---------- Dataset records ----------

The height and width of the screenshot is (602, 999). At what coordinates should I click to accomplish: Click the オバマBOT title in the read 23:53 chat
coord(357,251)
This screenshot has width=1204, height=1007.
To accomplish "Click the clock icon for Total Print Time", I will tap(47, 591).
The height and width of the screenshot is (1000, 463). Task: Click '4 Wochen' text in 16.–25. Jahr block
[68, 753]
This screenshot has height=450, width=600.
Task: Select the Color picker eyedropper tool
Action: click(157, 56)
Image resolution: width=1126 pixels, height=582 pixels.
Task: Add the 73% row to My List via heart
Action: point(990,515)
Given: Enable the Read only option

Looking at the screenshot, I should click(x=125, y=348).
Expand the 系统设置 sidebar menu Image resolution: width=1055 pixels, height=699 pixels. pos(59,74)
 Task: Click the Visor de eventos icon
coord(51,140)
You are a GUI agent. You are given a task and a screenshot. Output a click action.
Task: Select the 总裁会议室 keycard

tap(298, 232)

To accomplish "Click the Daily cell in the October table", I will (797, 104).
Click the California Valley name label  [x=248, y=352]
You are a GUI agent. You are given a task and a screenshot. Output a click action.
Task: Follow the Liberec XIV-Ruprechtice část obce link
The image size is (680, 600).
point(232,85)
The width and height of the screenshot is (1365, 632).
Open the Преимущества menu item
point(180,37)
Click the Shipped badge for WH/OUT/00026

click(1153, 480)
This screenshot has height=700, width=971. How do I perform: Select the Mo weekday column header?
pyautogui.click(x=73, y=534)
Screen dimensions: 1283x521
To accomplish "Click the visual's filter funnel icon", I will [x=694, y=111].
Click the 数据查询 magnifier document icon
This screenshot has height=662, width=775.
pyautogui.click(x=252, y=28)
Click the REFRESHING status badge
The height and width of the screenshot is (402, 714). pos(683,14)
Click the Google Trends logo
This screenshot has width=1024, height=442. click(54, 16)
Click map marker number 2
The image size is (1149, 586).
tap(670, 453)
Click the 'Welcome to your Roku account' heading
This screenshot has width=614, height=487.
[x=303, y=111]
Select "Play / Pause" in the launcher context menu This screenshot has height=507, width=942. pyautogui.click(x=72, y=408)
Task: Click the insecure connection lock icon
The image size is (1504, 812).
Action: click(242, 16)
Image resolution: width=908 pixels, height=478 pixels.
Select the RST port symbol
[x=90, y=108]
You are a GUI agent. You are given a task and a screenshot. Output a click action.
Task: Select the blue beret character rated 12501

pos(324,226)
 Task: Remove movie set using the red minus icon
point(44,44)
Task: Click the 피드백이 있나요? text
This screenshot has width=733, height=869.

----------

Task description: When you output the entries, keep every word exactly as it stands.

Task answer:
The height and width of the screenshot is (602, 999). At what coordinates should I click to accomplish: Click the オバマBOT title in the read 23:53 chat
coord(357,251)
This screenshot has width=1204, height=1007.
To accomplish "Click the clock icon for Total Print Time", I will tap(47, 591).
The height and width of the screenshot is (1000, 463). Task: Click '4 Wochen' text in 16.–25. Jahr block
[68, 753]
This screenshot has height=450, width=600.
Task: Select the Color picker eyedropper tool
Action: click(157, 56)
Image resolution: width=1126 pixels, height=582 pixels.
Task: Add the 73% row to My List via heart
Action: point(990,515)
Given: Enable the Read only option

Looking at the screenshot, I should click(x=125, y=348).
Expand the 系统设置 sidebar menu Image resolution: width=1055 pixels, height=699 pixels. pos(59,74)
 Task: Click the Visor de eventos icon
coord(51,140)
You are a GUI agent. You are given a task and a screenshot. Output a click action.
Task: Select the 总裁会议室 keycard

tap(298, 232)

To accomplish "Click the Daily cell in the October table", I will (797, 104).
Click the California Valley name label  [x=248, y=352]
You are a GUI agent. You are given a task and a screenshot. Output a click action.
Task: Follow the Liberec XIV-Ruprechtice část obce link
The image size is (680, 600).
point(232,85)
The width and height of the screenshot is (1365, 632).
Open the Преимущества menu item
point(180,37)
Click the Shipped badge for WH/OUT/00026

click(1153, 480)
This screenshot has height=700, width=971. How do I perform: Select the Mo weekday column header?
pyautogui.click(x=73, y=534)
Screen dimensions: 1283x521
To accomplish "Click the visual's filter funnel icon", I will [x=694, y=111].
Click the 数据查询 magnifier document icon
This screenshot has height=662, width=775.
pyautogui.click(x=252, y=28)
Click the REFRESHING status badge
The height and width of the screenshot is (402, 714). pos(683,14)
Click the Google Trends logo
This screenshot has width=1024, height=442. click(54, 16)
Click map marker number 2
The image size is (1149, 586).
tap(670, 453)
Click the 'Welcome to your Roku account' heading
This screenshot has width=614, height=487.
[x=303, y=111]
Select "Play / Pause" in the launcher context menu This screenshot has height=507, width=942. pyautogui.click(x=72, y=408)
Task: Click the insecure connection lock icon
The image size is (1504, 812).
Action: click(242, 16)
Image resolution: width=908 pixels, height=478 pixels.
Select the RST port symbol
[x=90, y=108]
You are a GUI agent. You are given a task and a screenshot. Output a click action.
Task: Select the blue beret character rated 12501

pos(324,226)
 Task: Remove movie set using the red minus icon
point(44,44)
Task: Click the 피드백이 있나요? text
This screenshot has width=733, height=869.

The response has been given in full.